With the extremists on the left blocked, and extremists on the right soothed enough not to interfere with moderate gun control policies, the majority could set to work creating gun control policies that balance gun owners’ interests and the requirements of public safety. On this account, politics, not law, should determine the outcome of cases like Heller, albeit a kind of high-minded politics that seeks moderation and political peace. The Court plays a role similar to that of the ancient priests, who on solemn occasions inspected the entrails of birds before the public but then issued decrees based on more worldly considerations.

This theory might possibly be sound, but it is a little pat. Supreme Court justices, who usually lack political experience and are institutionally (and often gerontologically) detached from public life, do not possess the political skills or motivation to manipulate judicial outcomes in order to make political peace among warring extremists. Winkler does not say whether he thinks that Scalia consciously or unconsciously deviated from originalist purposes in order to achieve the politically happy result. If it was conscious, Scalia would be a truly devious man—a kind of judicial Straussian who has spent his career railing against just the type of politically sensitive decision-making that, if Winkler is right, he secretly engages in for the good of the nation.
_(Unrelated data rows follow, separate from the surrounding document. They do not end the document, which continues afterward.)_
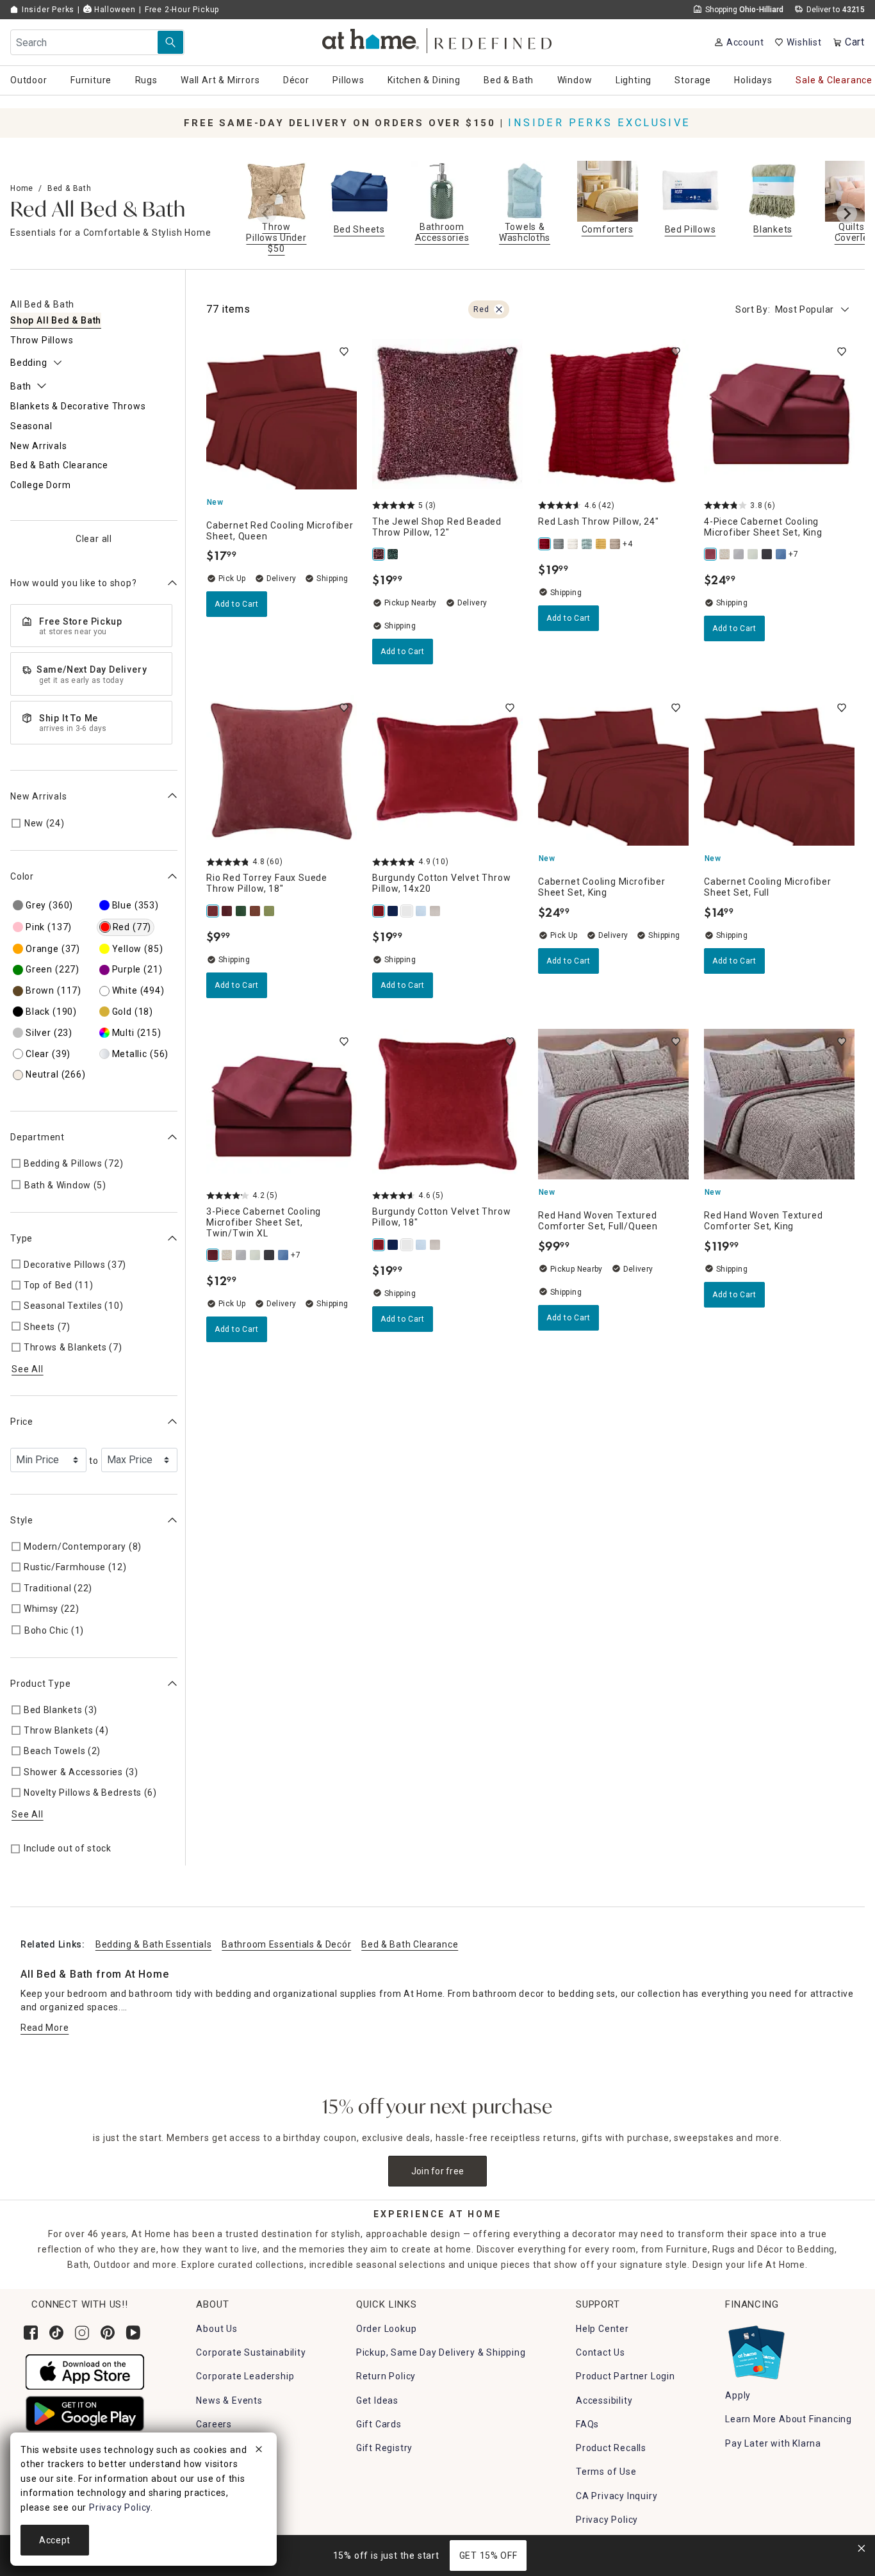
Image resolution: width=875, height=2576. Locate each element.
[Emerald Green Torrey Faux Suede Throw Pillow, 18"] (241, 911)
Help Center (602, 2329)
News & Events (229, 2400)
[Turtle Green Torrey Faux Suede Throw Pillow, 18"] (270, 911)
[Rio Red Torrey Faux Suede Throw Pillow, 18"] (213, 911)
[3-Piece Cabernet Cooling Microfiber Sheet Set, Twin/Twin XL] (213, 1255)
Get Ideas (377, 2400)
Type (21, 1238)
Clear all (94, 538)
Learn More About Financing (788, 2419)
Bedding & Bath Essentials (153, 1944)
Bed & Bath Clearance (409, 1944)
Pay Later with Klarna (773, 2443)
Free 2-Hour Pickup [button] (182, 9)
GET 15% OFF (488, 2555)
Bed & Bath (69, 188)
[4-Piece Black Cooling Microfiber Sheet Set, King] (767, 554)
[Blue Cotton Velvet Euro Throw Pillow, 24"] (421, 911)
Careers (214, 2424)
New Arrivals (38, 796)
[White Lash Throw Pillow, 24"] (573, 543)
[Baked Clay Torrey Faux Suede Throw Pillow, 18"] (256, 911)
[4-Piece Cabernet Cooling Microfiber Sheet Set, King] (711, 554)
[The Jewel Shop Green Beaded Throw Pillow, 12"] (393, 554)
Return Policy (386, 2376)
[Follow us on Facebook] (31, 2332)
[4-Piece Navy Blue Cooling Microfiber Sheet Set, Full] (781, 554)
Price (21, 1421)
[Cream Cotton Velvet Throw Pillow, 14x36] (436, 911)
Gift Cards (379, 2424)
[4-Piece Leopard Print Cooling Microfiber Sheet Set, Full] (725, 554)
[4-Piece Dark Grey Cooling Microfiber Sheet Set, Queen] (739, 554)
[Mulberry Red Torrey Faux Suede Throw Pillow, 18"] (227, 911)
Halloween (114, 9)
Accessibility (604, 2400)
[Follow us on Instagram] (82, 2332)
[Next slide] (847, 213)
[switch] (344, 352)
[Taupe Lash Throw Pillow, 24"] (616, 543)
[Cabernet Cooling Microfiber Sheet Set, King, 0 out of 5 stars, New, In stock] (613, 770)
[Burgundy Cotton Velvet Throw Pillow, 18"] (379, 1244)
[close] (258, 2451)
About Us (216, 2329)
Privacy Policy (607, 2519)
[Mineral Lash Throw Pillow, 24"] (587, 543)
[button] (437, 38)
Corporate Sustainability (251, 2352)
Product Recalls (611, 2448)
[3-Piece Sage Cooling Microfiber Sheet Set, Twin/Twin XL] (753, 554)
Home (21, 188)
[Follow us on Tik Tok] (56, 2332)
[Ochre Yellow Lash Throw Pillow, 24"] (601, 543)
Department (37, 1137)
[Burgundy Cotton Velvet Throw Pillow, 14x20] (379, 911)
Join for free (437, 2171)
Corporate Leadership (245, 2376)
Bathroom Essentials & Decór (286, 1944)
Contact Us (600, 2352)
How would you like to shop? (73, 582)
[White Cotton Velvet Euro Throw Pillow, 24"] (407, 911)
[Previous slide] (266, 213)
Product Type (40, 1683)
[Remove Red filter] (499, 309)
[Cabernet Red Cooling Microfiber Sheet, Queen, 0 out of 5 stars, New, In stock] (281, 414)
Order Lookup (386, 2329)
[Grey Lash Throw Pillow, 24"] (559, 543)
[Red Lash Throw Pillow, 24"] (545, 543)
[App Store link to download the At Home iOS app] (85, 2371)
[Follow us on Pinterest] (107, 2332)
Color (22, 876)
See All (28, 1369)
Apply (738, 2395)
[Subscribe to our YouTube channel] (133, 2332)
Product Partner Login (625, 2376)
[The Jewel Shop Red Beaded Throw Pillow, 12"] (379, 554)
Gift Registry (384, 2448)
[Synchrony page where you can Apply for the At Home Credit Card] (755, 2349)
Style (21, 1520)
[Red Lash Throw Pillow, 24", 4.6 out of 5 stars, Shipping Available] (613, 414)
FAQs (587, 2424)
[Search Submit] (170, 42)
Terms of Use (606, 2471)
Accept (54, 2540)
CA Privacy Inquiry (616, 2496)
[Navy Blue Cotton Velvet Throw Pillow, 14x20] (393, 911)
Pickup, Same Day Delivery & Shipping (441, 2352)
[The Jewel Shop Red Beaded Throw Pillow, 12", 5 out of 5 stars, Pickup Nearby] (447, 414)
If it was unconscious, then surely it was a lucky coincidence that Scalia could read the public mood so well without giving any thought to doing so.

Finally, it is not clear that Heller will really calm the political waters. Since Heller preserved so many gun control laws, it isn’t clear why gun rights advocates would be appeased by the opinion. Heller announced gun rights but gave them little scope. This will become clearer as federal courts uphold gun control law after gun control law (as they have done). It must eventually dawn on gun rights advocates that a symbolic victory is only symbolic because it does not deliver the outcome that you want.

After all, modern gun rights advocates do not subscribe to Winkler’s Burkean conservatism, which holds that time sanctifies constitutional understandings. Although like other revolutionaries they invoke an imagined Eden (albeit one of unlimited weaponry), gun rights proponents resemble earlier advocates of rights for African-Americans, women, and gays and lesbians—advocates who sought to raze tradition, not preserve it. Heller should be regarded as a defeat for gun advocates in their quest for their Roe v. Wade—an uncompromising opinion that delivered a real, not symbolic, victory, one that (unlike Heller) eliminated dozens of laws and changed people’s lives.

Eric A. Posner is a professor at the University of Chicago Law School.